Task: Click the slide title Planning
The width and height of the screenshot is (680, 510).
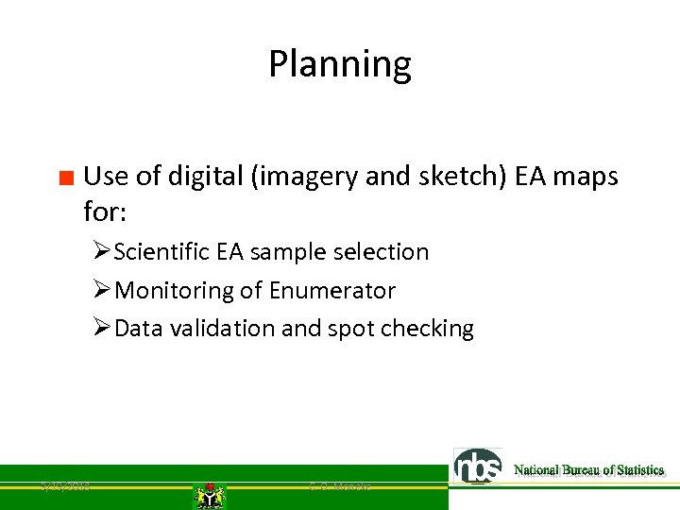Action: click(340, 64)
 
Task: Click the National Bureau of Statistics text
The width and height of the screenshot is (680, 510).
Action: click(588, 469)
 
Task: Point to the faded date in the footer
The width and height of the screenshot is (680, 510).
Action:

★ ★ ★ ★ ★

- **WHAT IS REQUIRED**: Rewrite the listing with "screenshot" replaced by "image" and everything else left unchanged. Omit the pictures.

- **TASK ANSWER**:
Task: Click the slide title Planning
The width and height of the image is (680, 510).
Action: click(340, 64)
 
Task: Click the National Bureau of Statistics text
The width and height of the image is (680, 510).
Action: click(588, 469)
 
Task: Point to the faded date in the footer
The width and height of the image is (680, 510).
Action:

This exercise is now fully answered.